# SS312 or SS112 ???



## 08GreenBrute (Jul 13, 2009)

I'm looking some new wheels and Ive had the SS112 and there nice but i kinda like the SS312 does any one have any pics of wheels on an 08 green Brute? any wheel/color is ok just would like to see some wheels on the brutes for examples
thanks


----------



## 1bigforeman (Jun 23, 2009)

Personally, I like the 212's in black. I have the 112's and they are nice for sure but a lot of people have them now. I actually sold my 28's with the 112's to find some 31's. I bought some wheels and tires used today and guess what they were....112's. Have you ever seen the 312's up close? They look good from far away but stick out enough to get scratched up a lot and they seem like they used a different kind of paint on them from the 112's and 212's. Might want to look at them up close either at the stealership or a friend's before you commit to buy.


----------



## 08GreenBrute (Jul 13, 2009)

yea its like a flat black, i kinda like it but i don't want the black to scratch off. that is the reason I'm not sure if i want the 112's because there is a lot of them around here.


----------



## MeanGreen198 (Apr 28, 2009)

I have the 112S on mine Check out my images


----------



## Bootlegger (Dec 18, 2008)

I love my SS112's that I race with...they are holding up very well.


----------



## Polaris425 (Dec 16, 2004)

I Almost bought 312's... but then noticed lots of people were buying them so I bought something no one else had...


----------



## phreebsd (Dec 16, 2004)

here's some


----------



## Masher (Jan 16, 2009)

A guy had a new set on our last ride with 31 skinnys on them. They looked good but I wouldn't want them. The bead protrudes a good bit outside the tire wall and this leads to what happened to him. He had stuff stuck in his sidewalls all day. He was having to get out and pull it out. I've had a few objects lodge in my 112s but nothing like that. I think it's a bad design that is going to have to be changed or you will need an air compressor on your rides.


----------



## Bootlegger (Dec 18, 2008)

Masher said:


> A guy had a new set on our last ride with 31 skinnys on them. They looked good but I wouldn't want them. The bead protrudes a good bit outside the tire wall and this leads to what happened to him. He had stuff stuck in his sidewalls all day. He was having to get out and pull it out. I've had a few objects lodge in my 112s but nothing like that. I think it's a bad design that is going to have to be changed or you will need an air compressor on your rides.
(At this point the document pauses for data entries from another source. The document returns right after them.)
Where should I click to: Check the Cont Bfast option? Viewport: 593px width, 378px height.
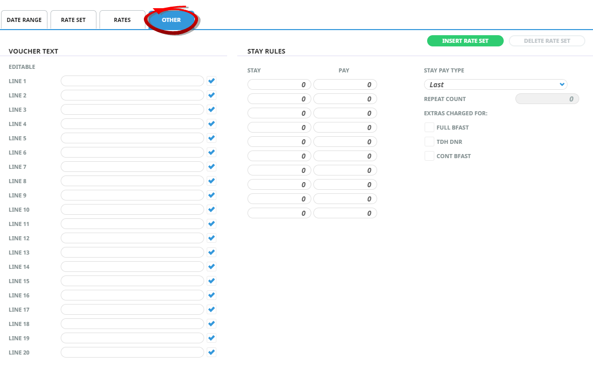pyautogui.click(x=429, y=156)
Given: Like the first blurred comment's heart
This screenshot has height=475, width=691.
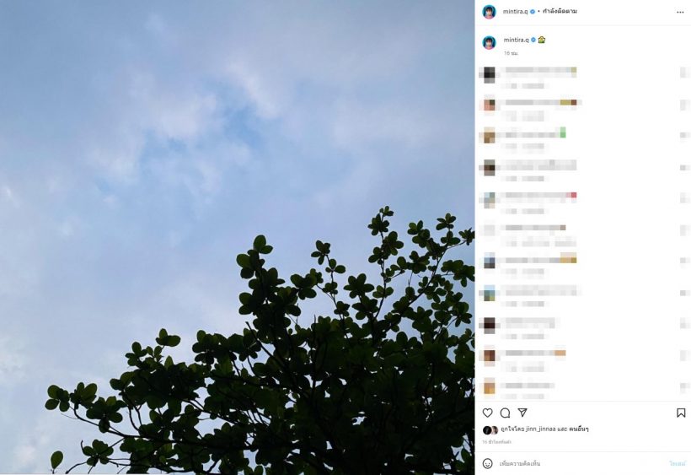Looking at the screenshot, I should pos(684,73).
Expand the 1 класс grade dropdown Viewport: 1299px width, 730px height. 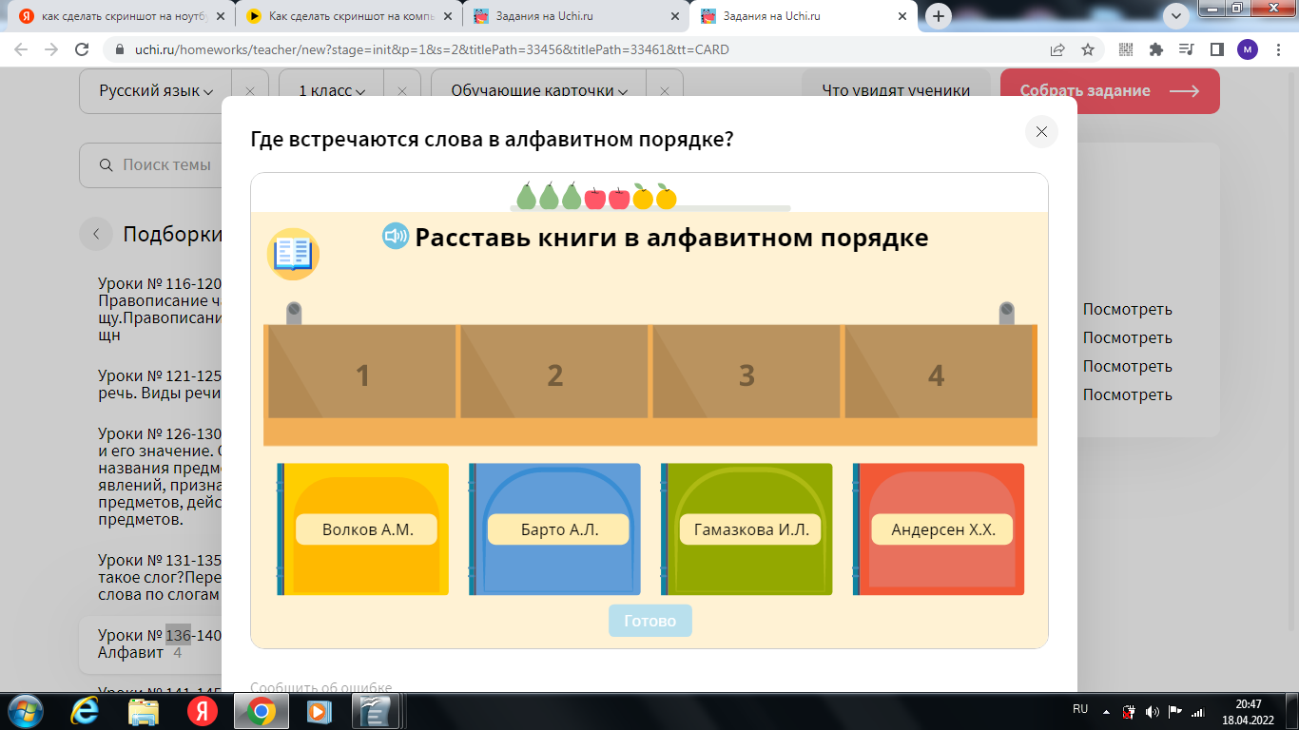click(x=332, y=91)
You are correct...I have seen that too.!!!


----------



## 08GreenBrute (Jul 13, 2009)

looks like im going with the 112's then, they held up on my old rancher. masher yours are 14" right? do you have any more pics?


----------



## Masher (Jan 16, 2009)




----------



## Masher (Jan 16, 2009)

Yes 14" with 31s.


----------



## 08GreenBrute (Jul 13, 2009)

looks good, because the 14's have different offsets are the deepths of the rims different from the front? if that makes any sence


----------



## Metal Man (Dec 17, 2008)

The 14'' SS112 rims come in 14x8 and 14x6


----------



## 08GreenBrute (Jul 13, 2009)

yea but do the offsets look different from the side like they do on say a SRA bike? like the fronts are flat and the rears a deep dish is that how they are on the 14's or do they all look the same.


----------



## gp brute (Jun 13, 2009)

here my 312's with 28's and no lift on bike


----------



## Bootlegger (Dec 18, 2008)

Metal Man said:


> The 14'' SS112 rims come in 14x8 and 14x6


which ones do you have?


----------



## Polaris425 (Dec 16, 2004)

08GreenBrute said:


> yea but do the offsets look different from the side like they do on say a SRA bike? like the fronts are flat and the rears a deep dish is that how they are on the 14's or do they all look the same.


I think thats just an optical illusion... :rockn:


----------



## 08GreenBrute (Jul 13, 2009)

^^ok cool


----------



## Masher (Jan 16, 2009)

Nope they are different. That is a 6 up front and an 8 out back. I ordered the tires and wheels together and made sure they knew it was an 08 Brute and I told them I wanted the small wheel up front so the 9" Outlaw would stick out the side a bit.


----------



## Polaris425 (Dec 16, 2004)

hmm.... interesting...


----------



## 08GreenBrute (Jul 13, 2009)

well i ordered some SS112's 14" thanks for the pics and advice. i would have been mad if i had to constantly pull crap out of the sidewall of the SS312's so i when with what i had before


----------



## Jcarp4483 (Jan 9, 2009)

Trying to figure why you were against the 212's


----------



## 08GreenBrute (Jul 13, 2009)

I'm not, i liked them two, but i narrowed it down to these two. i actually like all the SS wheels but i liked these two the best.


----------



## Masher (Jan 16, 2009)

They are older and alot of people have them but I dig the 112s.


----------



## MeanGreen198 (Apr 28, 2009)

:agreed:


----------